When I reported this error, I was confused, because it is OK to run on the machine and the local environment is MAC OS. Normally, since I can start docker online, the error should not be related to the environment. Then I debutted various things and found the following situations:

  1. When capturing a simple page (no rendering of complex charts, etc.), no error will be reported, and the screenshot is successful;

  2. If you do not set the page size, use the default size, no error will be reported, and the screenshot is successful.

  3. After setting the size, no waiting for data loading, no delay, no error, screenshot success;

  4. Plus waiting delay, error will be reported, setting the size will be reported, screenshot failure.

Through the above phenomenon, the first thing that comes to mind is that the running memory of the online Docker is too small, but the MEMORY of 4G is already quite a lot.
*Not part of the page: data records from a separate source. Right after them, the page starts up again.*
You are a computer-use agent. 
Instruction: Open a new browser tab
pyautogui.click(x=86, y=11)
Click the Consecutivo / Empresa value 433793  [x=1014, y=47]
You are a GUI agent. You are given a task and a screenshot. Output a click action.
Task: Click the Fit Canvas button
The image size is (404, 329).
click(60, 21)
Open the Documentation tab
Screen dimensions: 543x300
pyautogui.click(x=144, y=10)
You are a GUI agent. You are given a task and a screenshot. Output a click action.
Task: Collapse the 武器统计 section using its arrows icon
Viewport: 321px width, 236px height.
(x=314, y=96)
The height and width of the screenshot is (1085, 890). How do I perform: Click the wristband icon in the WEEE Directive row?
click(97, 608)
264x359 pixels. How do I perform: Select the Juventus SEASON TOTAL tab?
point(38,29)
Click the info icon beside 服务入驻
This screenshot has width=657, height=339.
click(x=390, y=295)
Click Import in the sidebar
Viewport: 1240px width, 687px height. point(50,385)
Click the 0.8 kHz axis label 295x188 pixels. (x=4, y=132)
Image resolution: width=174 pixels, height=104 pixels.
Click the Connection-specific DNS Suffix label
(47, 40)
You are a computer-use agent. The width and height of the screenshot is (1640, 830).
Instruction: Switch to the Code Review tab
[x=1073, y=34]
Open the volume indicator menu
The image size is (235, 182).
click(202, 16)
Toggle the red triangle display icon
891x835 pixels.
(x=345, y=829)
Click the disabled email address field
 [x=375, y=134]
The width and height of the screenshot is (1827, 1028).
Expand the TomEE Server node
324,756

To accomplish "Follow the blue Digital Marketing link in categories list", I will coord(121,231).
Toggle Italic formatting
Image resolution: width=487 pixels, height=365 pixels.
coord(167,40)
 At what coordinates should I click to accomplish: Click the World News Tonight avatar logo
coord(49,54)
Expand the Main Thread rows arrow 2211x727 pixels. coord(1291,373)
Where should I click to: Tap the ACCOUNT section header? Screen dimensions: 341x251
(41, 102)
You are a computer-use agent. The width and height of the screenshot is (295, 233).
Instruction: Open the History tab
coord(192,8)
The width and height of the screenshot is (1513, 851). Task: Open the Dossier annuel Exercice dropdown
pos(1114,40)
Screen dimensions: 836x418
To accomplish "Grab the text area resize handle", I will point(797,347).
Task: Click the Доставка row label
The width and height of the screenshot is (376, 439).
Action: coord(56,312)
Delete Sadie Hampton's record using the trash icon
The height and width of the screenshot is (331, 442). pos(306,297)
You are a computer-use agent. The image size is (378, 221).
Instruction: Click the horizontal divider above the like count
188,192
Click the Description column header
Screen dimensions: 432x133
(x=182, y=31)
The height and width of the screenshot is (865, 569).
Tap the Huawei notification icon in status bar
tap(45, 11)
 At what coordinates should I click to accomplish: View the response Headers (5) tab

After upgrading to 8G memory, the error is still reported, so the reason for the small memory is excluded.

If the browser Tab page width is too large, Chrome will need too much performance to open the page and render the page, causing the Tab page to crash.

Holding the attitude of trying, adjust the page width to small, when the width is adjusted to 1200, plus the delay wait, the screenshot is successful, I was also confused at this time, WTF.

However, there is still a certain probability of failure, almost one in ten probability of failure, and then, when the width is adjusted to 1000, basically no error, perfect screenshots every time.

conclusion

My experience with puppeteer has taught me that anything can go wrong, and when you are in doubt, consider all the possible causes, so that it may be easy to find the problem.

Ben thought it could not be the width problem, so he thought there might be something wrong with my writing method. He changed many ways, and finally he got into the horn and couldn’t get out. He wasted a lot of time.

Overall, Puppeteer is very powerful and is great for UI automation testing, as well as gadgets. Discover more scenarios for puppeteer, folks.